Filesystem Isolation & Mount Points

3 min read

Filesystem isolation in Codex operates differently in local and cloud modes. Locally, the sandbox restricts write access to the project directory while allowing reads across the filesystem. In cloud microVMs, the project directory is mounted as a copy-on-write overlay — changes are captured as a diff against the base image and applied to the original files only after the session completes successfully. This means a failed or aborted cloud session leaves the original files untouched.

Mount point configuration controls what the microVM can see. By default, only the project directory and declared dependencies are mounted. System directories, home directory files, and other projects are not available. This is more restrictive than local mode, where Codex can read (but not write) anything your user account can access. The trade-off is explicit: cloud mode trades filesystem visibility for stronger isolation. If Codex needs a file outside the project directory in cloud mode, you must declare it in the configuration.

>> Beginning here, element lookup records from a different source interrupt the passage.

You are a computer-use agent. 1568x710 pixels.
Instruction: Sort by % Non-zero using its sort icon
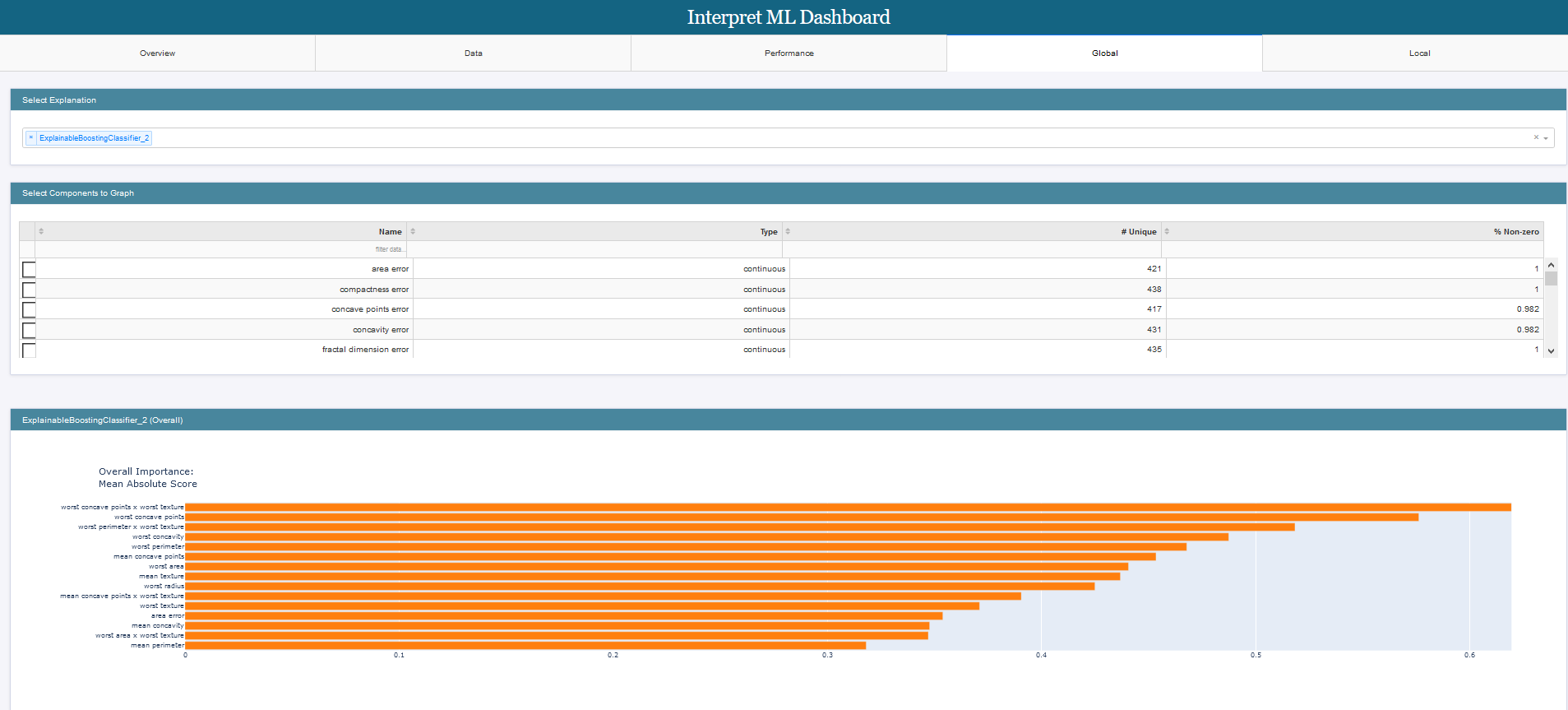click(x=1167, y=231)
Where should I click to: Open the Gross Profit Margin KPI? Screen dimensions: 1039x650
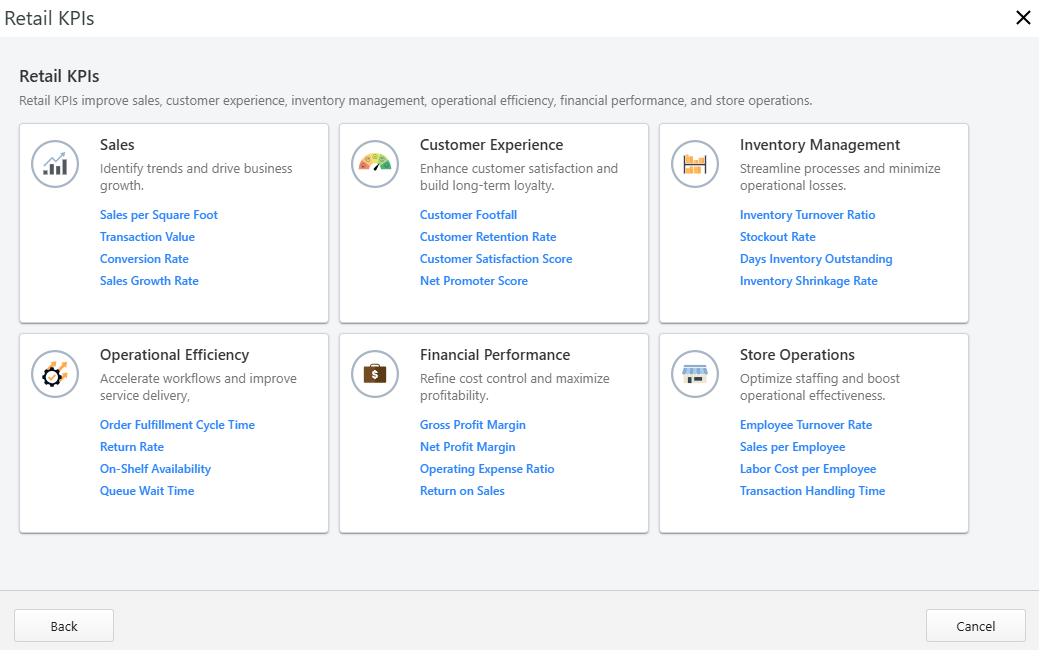tap(472, 424)
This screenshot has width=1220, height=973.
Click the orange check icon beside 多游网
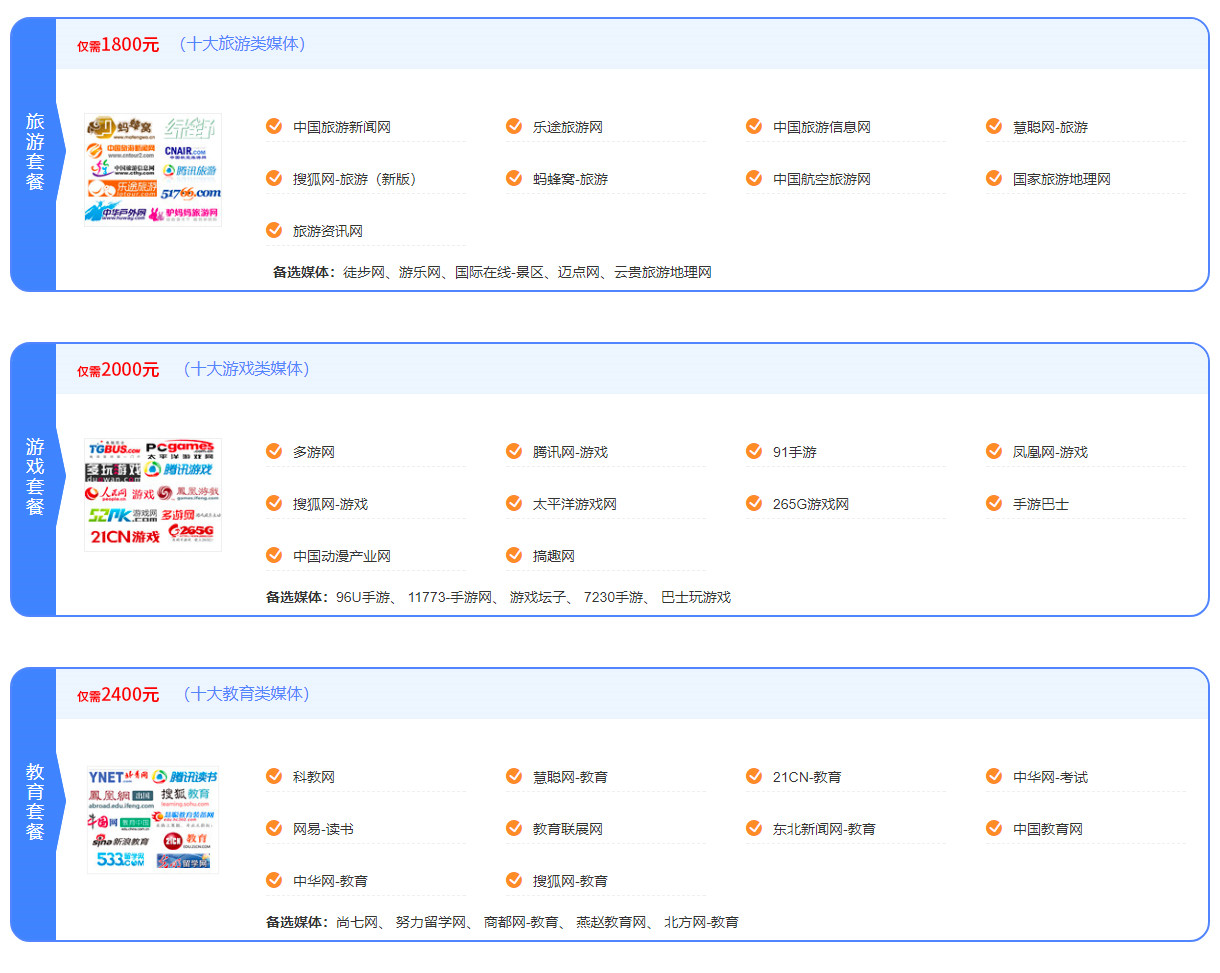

# Filesystem visibility comparison

Local mode (workspace-write):
  Read:  entire filesystem (user permissions)
  Write: project directory only
  Temp:  /tmp (writable)
  Home:  ~/.codex/ (writable for config)

Cloud mode (microVM):
  Read:  project directory + declared mounts only
  Write: project directory (copy-on-write overlay)
  Temp:  /tmp inside VM (ephemeral)
  Home:  not available unless mounted

# Declaring additional mounts for cloud mode
# config.toml:
# [cloud]
# additional_mounts = [
#   { source = "~/.npmrc", target = "~/.npmrc", readonly = true },
#   { source = "~/.ssh/known_hosts", target = "~/.ssh/known_hosts", readonly = true },
# ]
  1. Identify external dependencies List files outside the project that Codex needs: .npmrc, SSH known_hosts, global configs. Each requires an explicit mount declaration in cloud mode.
  2. Test write boundaries Ask Codex to write a file outside the project directory. In workspace-write mode, verify it fails. In no-sandbox mode, verify it succeeds (then stop using no-sandbox).
  3. Leverage copy-on-write Use cloud mode for risky refactoring. If the result is good, apply the diff. If not, discard with zero risk to your working tree.